Отдельно, без комментария, стихотворение о глазах-звездах имело бы вид сонета в стандартном цикле сонетов. А с комментарием мы понимаем, что этот любовный сонет — молитва Бруно к его божеству.

А что же это за божество, к которому так пылко обращается героический энтузиаст? Это, как он сообщает Сидни в посвящении, религия «природного созерцания», при котором божественный свет, сияющий в вещах, «овладевает душой, возносит ее и обращает в лоно Бога». Множество стрел, которые ранят сердце влюбленного, означают здесь «бесчисленность индивидуумов и видов вещей, в которых отражается блеск божественной красоты». Есть теологи, которые

ищут истину природы во всех специфических природных формах, в которых усматривают вечную эссенцию и специфического субстанционального продолжателя вечного зарождения и превращения вещей, каковые формы называются богами-основателями и производителями, над которыми восседает форма форм, источник света, истина истин, бог богов, через коего все полно божественности, истины, сущности, блага [783] .

Солнце, всеобщий Аполлон и абсолютный свет, отражается в своей тени, своей луне, своей Диане, которая есть мир, вселенная, природа, где энтузиаст выслеживает присутствие божественного — отблески божественного света в природе. И охотник превращается в добычу, иначе говоря, становится божественным. Отсюда — замечательный образ Актеона и его псов, ищущих «следы», который снова и снова повторяется в «Героическом энтузиазме». Наконец, после ряда нарастающих постижений, псы — мысли о божественном — пожирают Актеона, и он становится диким, как олень, живущий в лесах, и получает способность созерцать наготу Дианы — то есть прекрасное телосложение природы. Он видит Вселенную как Единое. Он видит Амфитриту (океан) — источник всех чисел, которая есть монада, и если он не видит ее в ее сущности, в ее абсолютном свете, то видит в ее порождении, которое подобно ей и которое есть ее образ, ведь от той монады, которая есть божество, происходит та монада, которая является природой.

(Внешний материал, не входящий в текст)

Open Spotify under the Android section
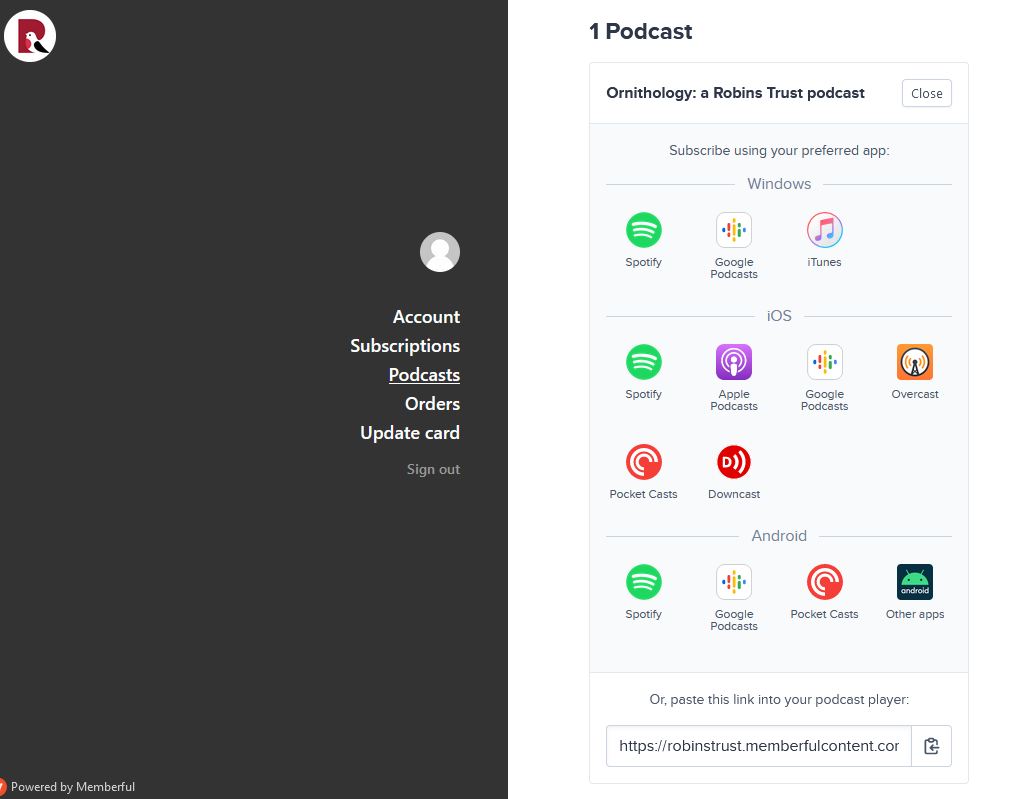Image resolution: width=1011 pixels, height=799 pixels. click(x=643, y=582)
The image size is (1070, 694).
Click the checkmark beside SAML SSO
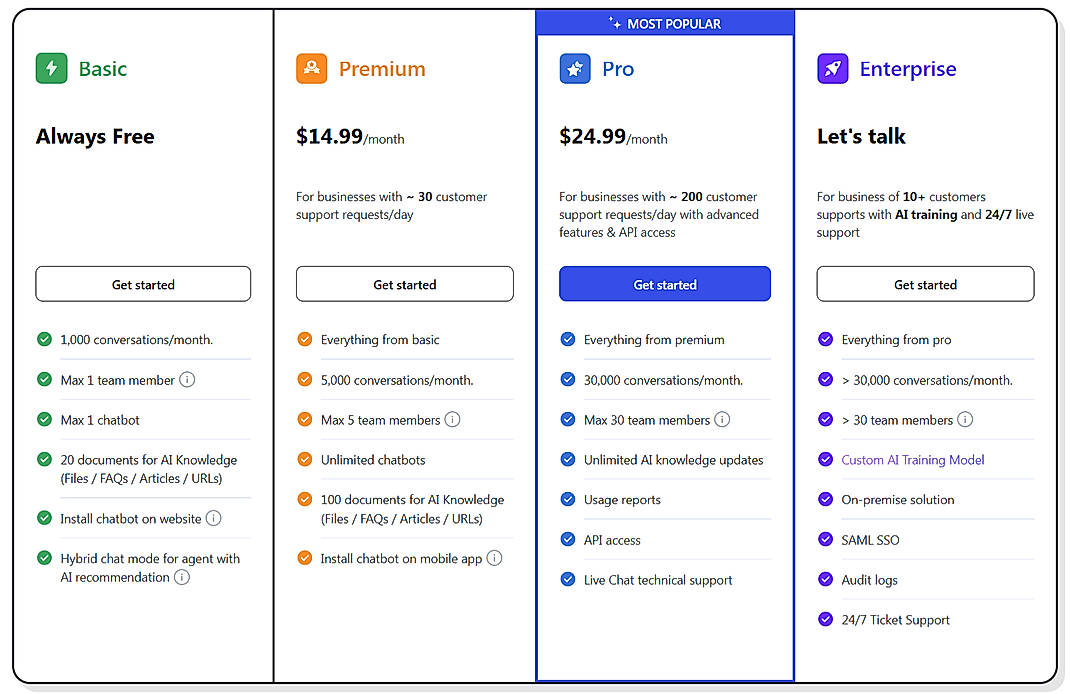click(825, 540)
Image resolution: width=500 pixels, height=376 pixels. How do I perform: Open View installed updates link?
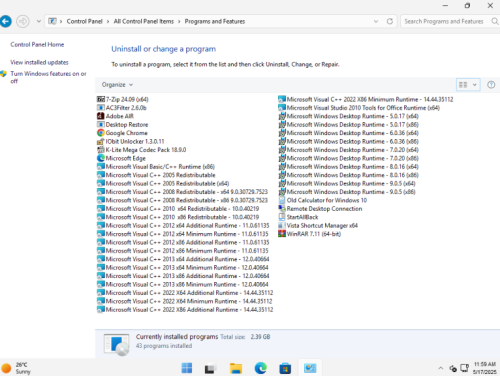pos(39,62)
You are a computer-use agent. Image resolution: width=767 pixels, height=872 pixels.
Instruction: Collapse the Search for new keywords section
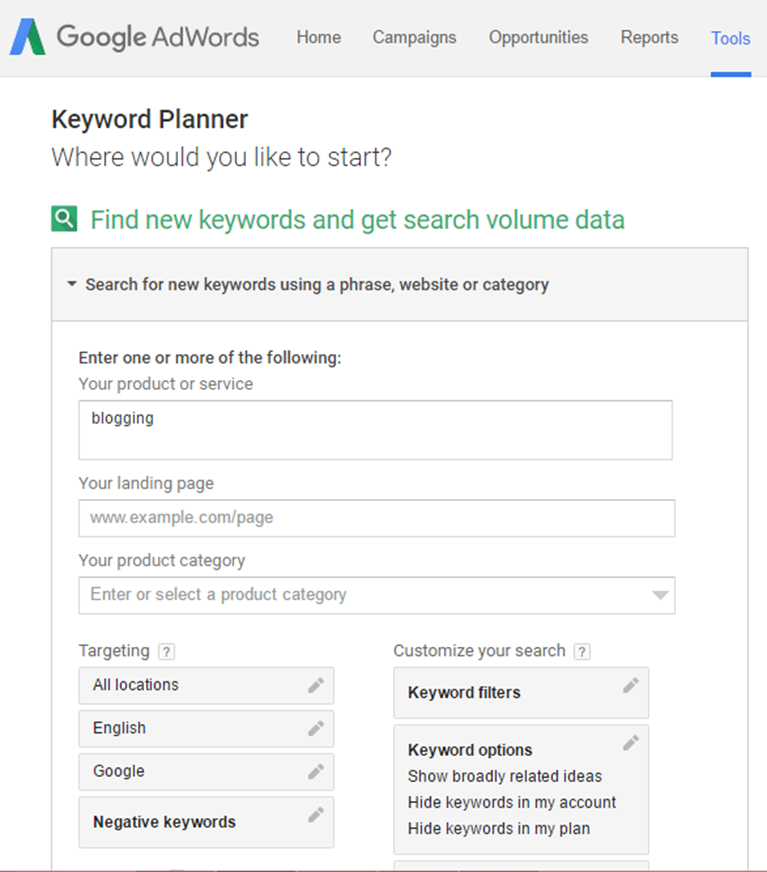pyautogui.click(x=72, y=284)
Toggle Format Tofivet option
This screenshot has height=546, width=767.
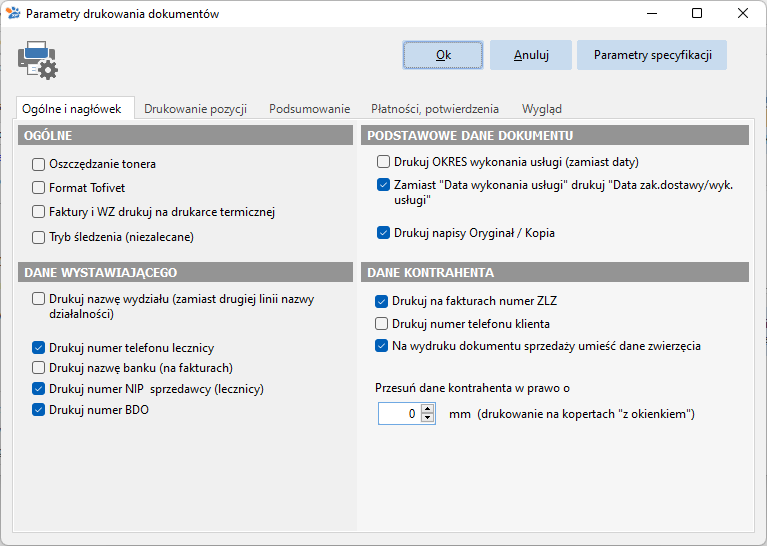click(38, 188)
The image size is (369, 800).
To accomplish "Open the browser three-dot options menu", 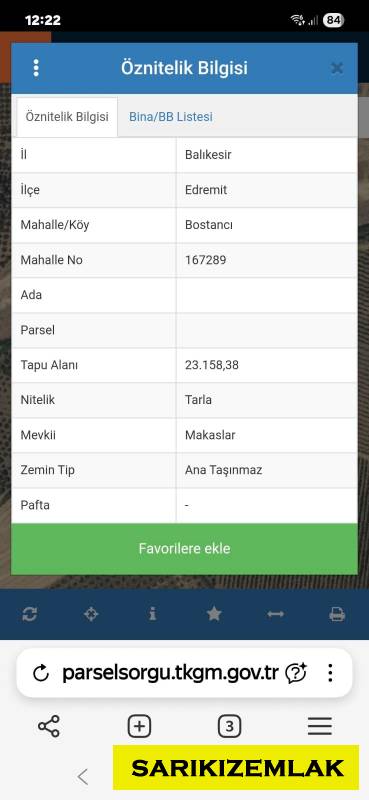I will point(330,673).
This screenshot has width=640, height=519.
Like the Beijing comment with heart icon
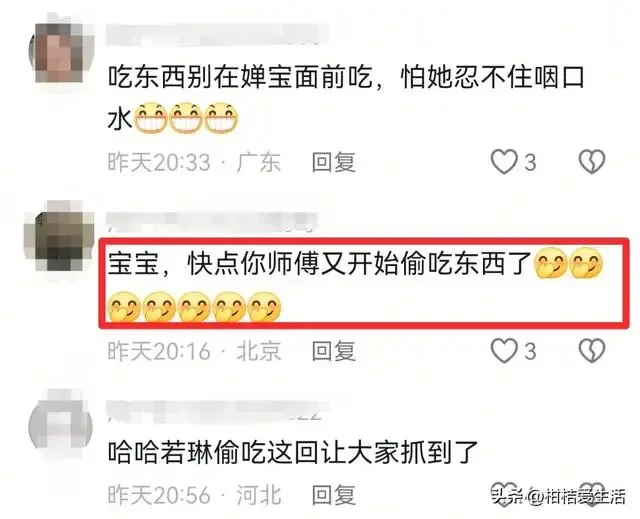pyautogui.click(x=504, y=351)
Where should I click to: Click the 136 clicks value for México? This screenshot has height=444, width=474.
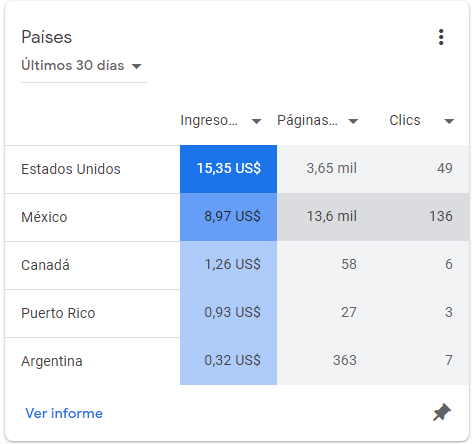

Под великолепно сложным и изысканным покровом образности «Героического энтузиазма» исповедуется религия, совпадающая с религией египтян в «Изгнании торжествующего зверя», где тоже имеется созерцание божества в вещах и знание, как подняться от бесчисленных видов, в их астральных сочетаниях, к единству божества и к источнику идей, который выше природы. И в «Героическом энтузиазме» мы встречаем пророчество о близком возврате египетской религии благодаря перевороту и «большому мировому году»:

Переворот и большой мировой год есть тот период времени, в который от самых различных состояний и путем противоположных и обратных средств все возвращается к тому же… Вот почему в нынешние времена, когда мы находимся на самом дне наук, породивших подонки мнений, породивших грязные обычаи и действия, мы, без сомнения, можем ожидать возвращения к лучшему состоянию [785] .

Так и земные царства идут путем противоположностей — если они во тьме и в бедствиях, то можно предсказать им просветление и процветание. А если оно благополучно, как некогда в Египте, то можно предсказать падение во тьму.

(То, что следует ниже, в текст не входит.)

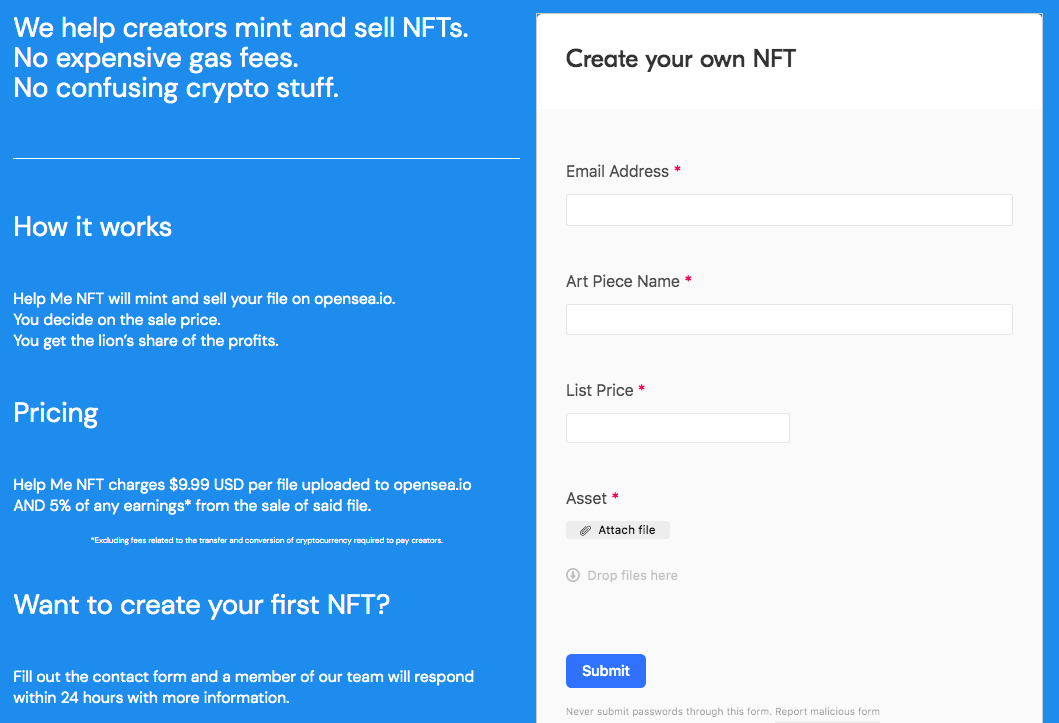Click the red asterisk next to List Price
The height and width of the screenshot is (723, 1059).
641,389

Так было с Гермесом Трисмегистом, который, видя Египет во всем блеске знаний и предвидений (поэтому он и считал его людей сотоварищами демонам и богам и, следовательно, религиознейшими), высказал Эскулапу [= Асклепию] печальное пророчество, что за этим должны последовать сумерки […] религий и культов, а совершенные ими дела станут лишь баснями и предметами осуждения… Ныне же, когда нет такого зла и поношения, которым [евреи] не подверглись бы, нет и таких благ и чести, которых [евреи] не ждали бы [786] .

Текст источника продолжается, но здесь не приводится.